Step Exhibitions
National Forensic Mental Health Service Hospital, Dublin
Nominee Information
Guiding Principles:
A new era in Ireland’s Mental Health Services, the National Forensic Hospital exploits the therapeutic value of nature in a discreetly secure setting to support a recovery-focused service-user pathway through High Secure, Medium, Low and Step-Down care. In contrast to the previous 1850’s hospital within Dublin, site selection was informed by its attractive woodland setting, coastal views, and the outdoor space it offered service-users.
Layout Concept:
The hospital is planned to promote social interaction, preventing boredom in those undergoing long-term care and provide opportunities for service-users to engage with the world around them.

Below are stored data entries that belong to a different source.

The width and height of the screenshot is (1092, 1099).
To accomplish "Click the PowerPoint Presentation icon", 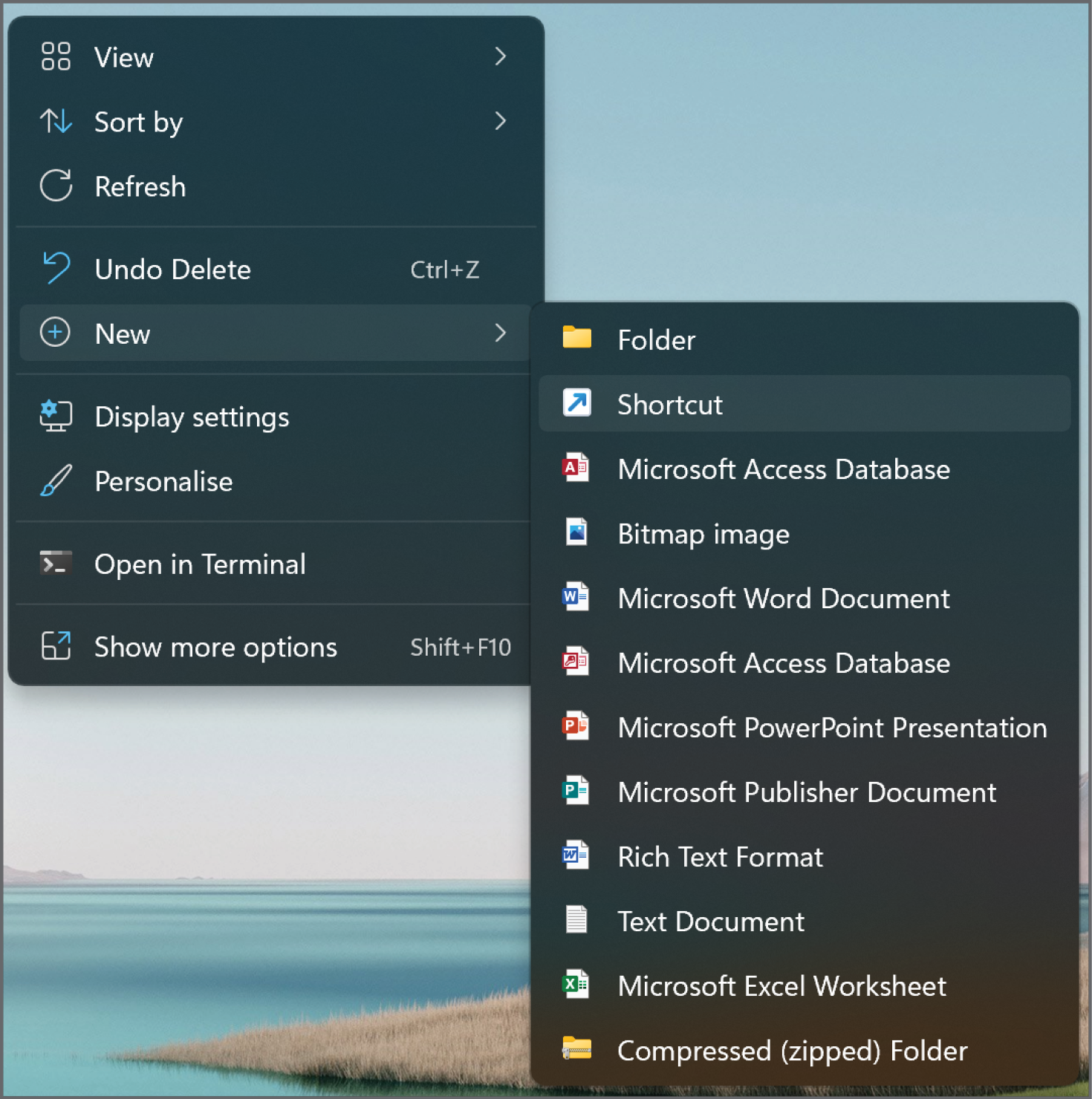I will click(576, 725).
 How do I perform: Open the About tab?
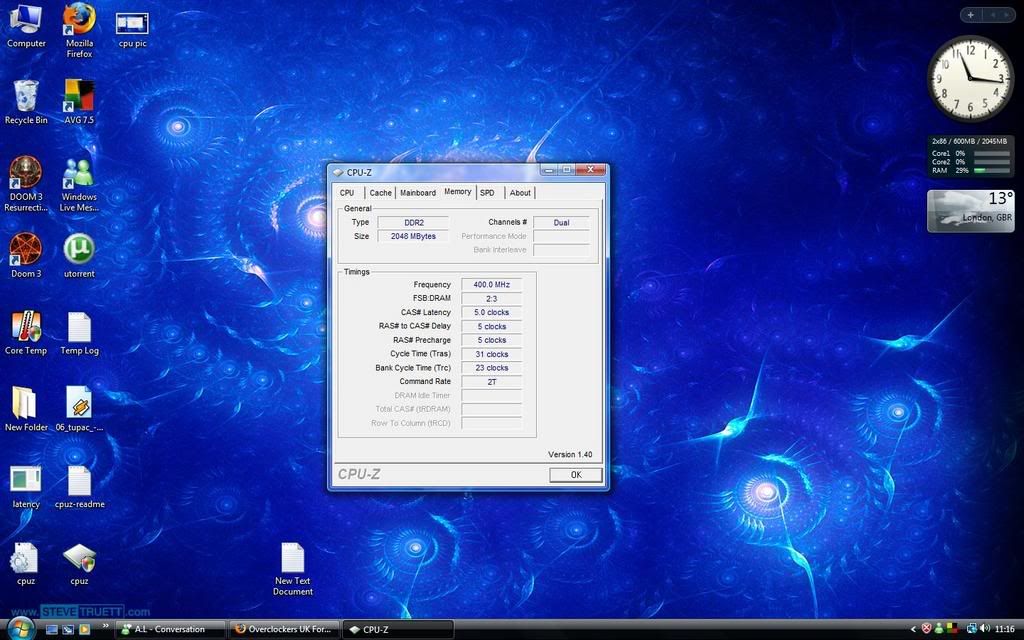click(520, 193)
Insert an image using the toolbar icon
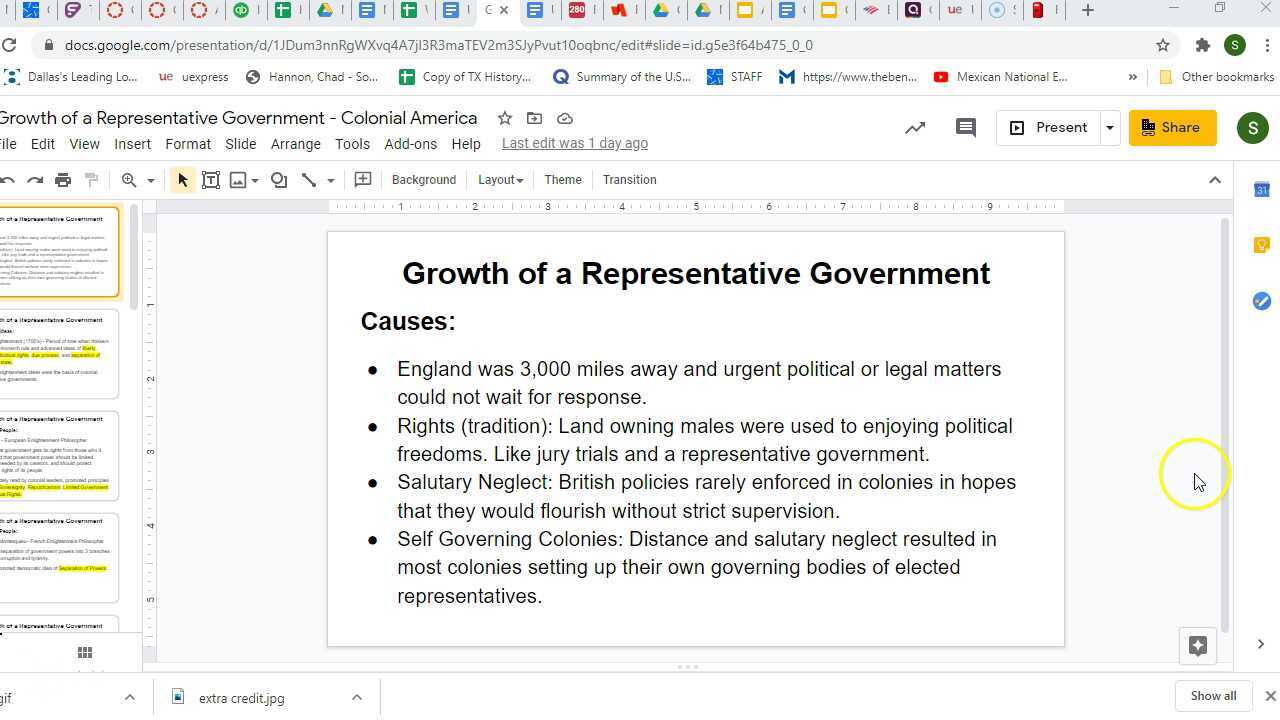This screenshot has width=1280, height=720. tap(238, 180)
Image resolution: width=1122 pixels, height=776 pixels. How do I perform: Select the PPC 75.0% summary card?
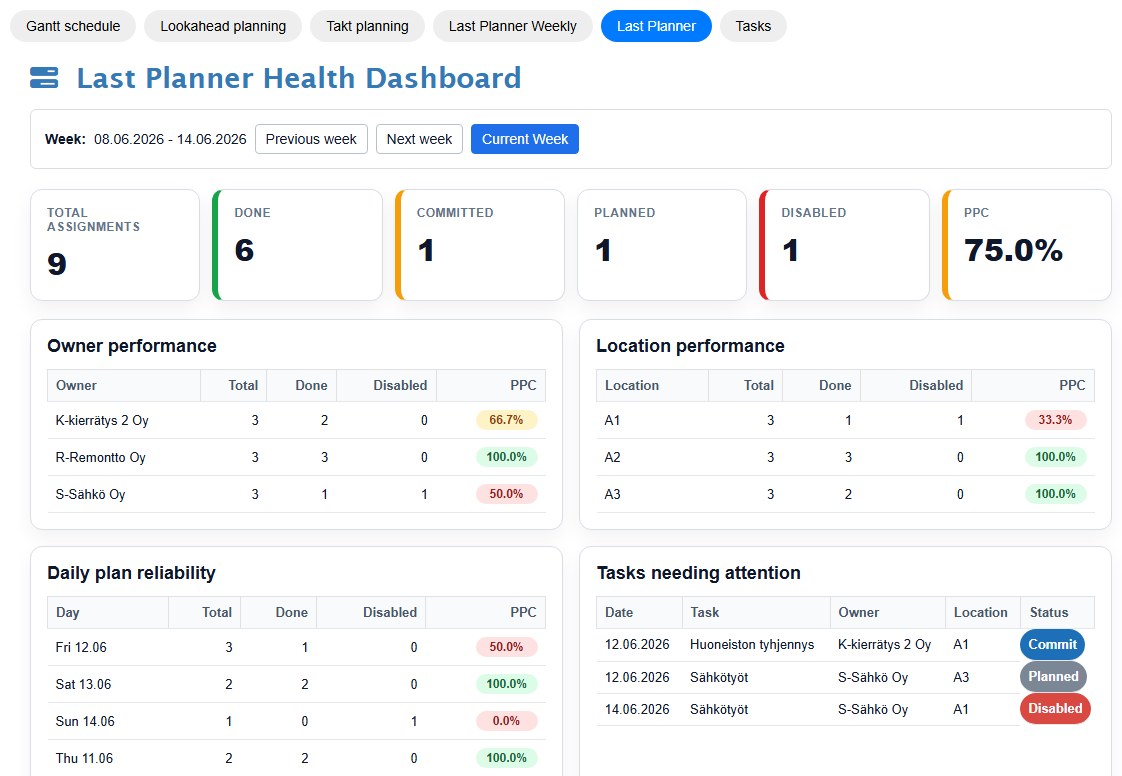click(x=1027, y=245)
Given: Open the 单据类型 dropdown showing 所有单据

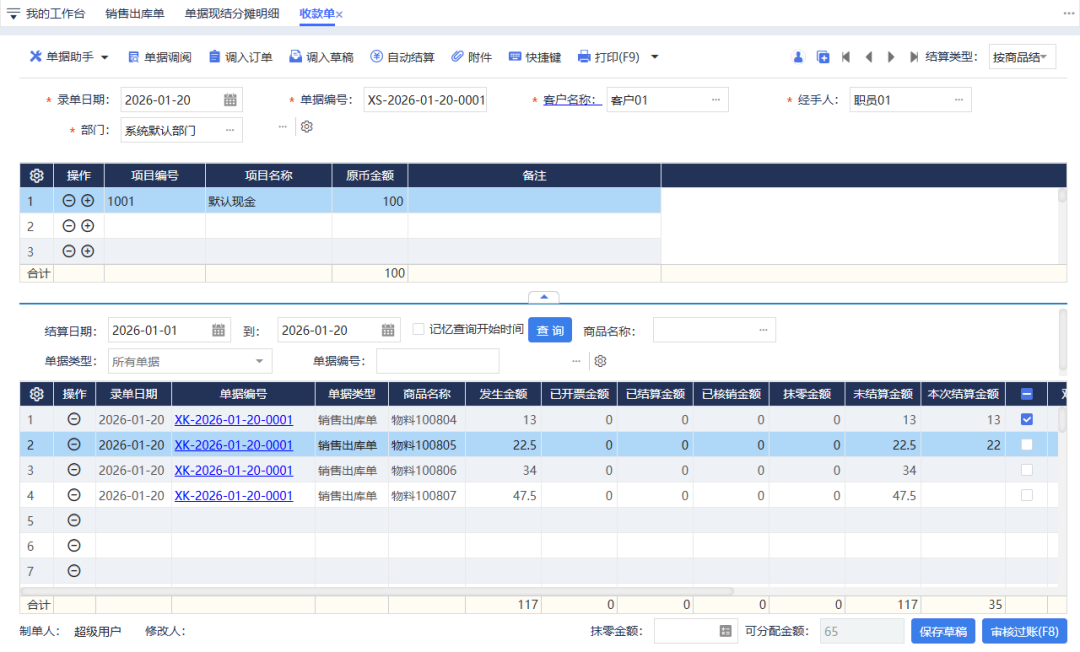Looking at the screenshot, I should (x=189, y=360).
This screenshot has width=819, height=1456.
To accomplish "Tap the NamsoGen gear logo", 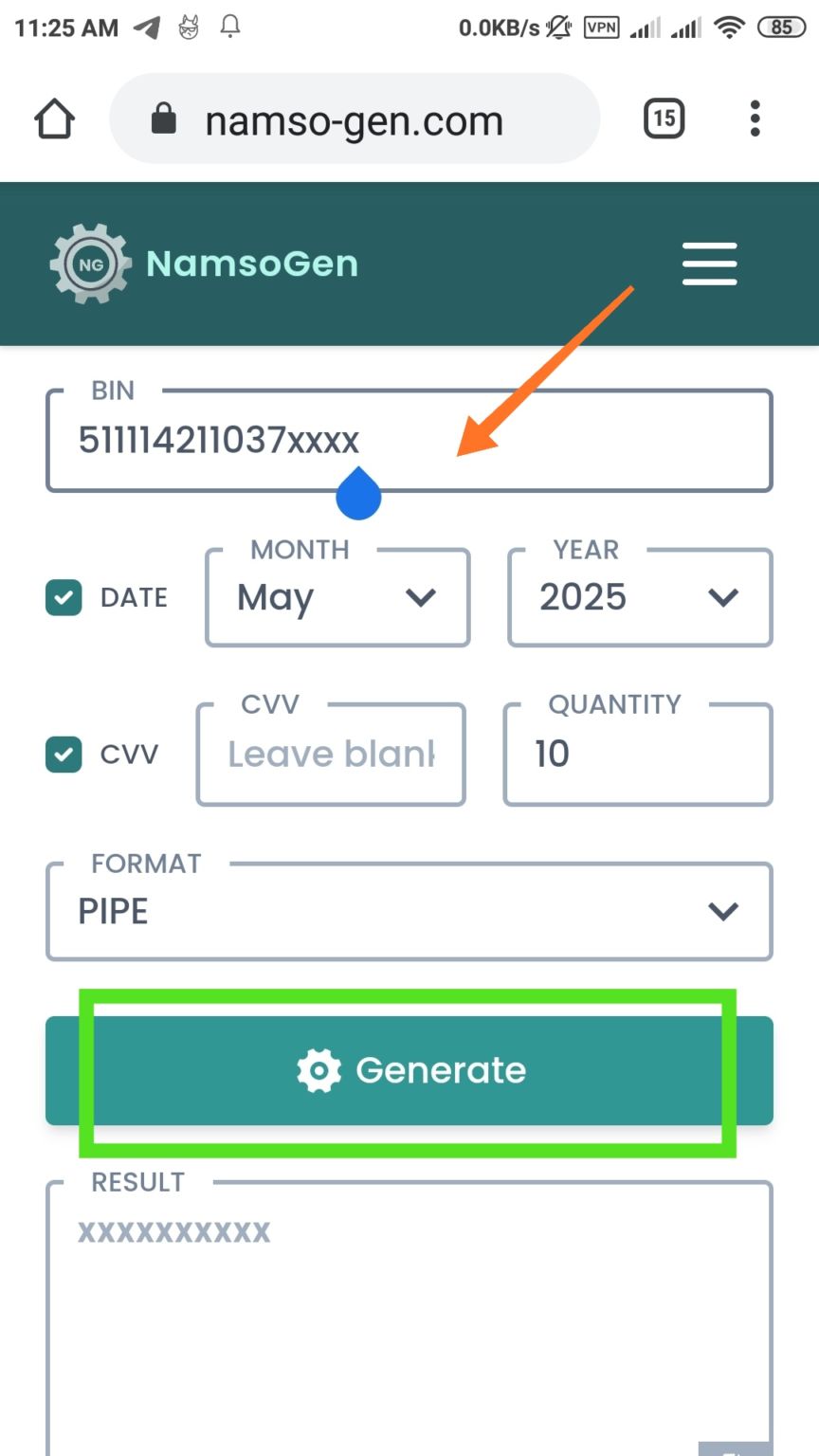I will [91, 264].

The ward buildings form a secure internal perimeter around a landscaped ‘Village Green’ that allows service-users to safely access shared spaces more independently, in a normalised environment with an absence of visible secure fences.
Village Green:
The Green is designed as a parkland setting with large broadleaf trees, understory groundcover planting, and large mown grass lawns. A dedicated horticulture area, consisting of market gardens, an animal husbandry area, poly tunnels, and a bee keeping area, acts as a skills centre for patients and provides a form of healing and relaxation. A large ornamental garden, located adjacent to the hospital’s Shared Activity Centre, acts as a key destination point within the Green. It is divided into four spaces: a convivial Village Café spill-out and barbeque area, scented garden, rose garden, and bulb garden. Positioned off the main circulation of the village green they offer a more contemplative space. A Children’s Visiting Garden provides important activity space. Sunken to
provide separation and privacy from the wider facility, it consists of a winding, path that weaves around a mounded rubber play surface. To shelter from the prevailing south-westerly winds, the buildings are nestled in amongst the woodland and orientated to the north, south and east. This makes the Green a more pleasant year-round space. Coloured glazed entrances to the ward buildings, which are illuminated at night, enable clear wayfinding.
Wards:
To meet the differing needs of service-users, each ward has four distinct types of outside space: a visitor courtyard; a service-user-only courtyard for respite and socialising; an active courtyard for informal sport games; and dedicated discrete seclusion gardens. Each outdoor space has generous roof overhangs providing shelter from rain, wind, and sun, to be useful in all seasons. Outdoor exercise equipment provides opportunities to improve physical health and mental wellbeing. The wards’ extensive glazing provides sufficient observation that enabled the hospital to decide that the therapeutic benefits of trees in ward courtyards outweighed their risk.
Context:
Around the site perimeter, generous wildflower meadows are planted to attract new wildlife. Plants and local tree species were chosen to integrate with the surrounding area at its boundaries and to provide shelter and amenity. With this background, the hospital’s secure outer perimeter fence simply disappears. Staff have informed us that since being accommodated in the new hospital, patients are demonstrating a lower blood pressure during health checks, and they believe this is a result of the therapeutic nature of the environment.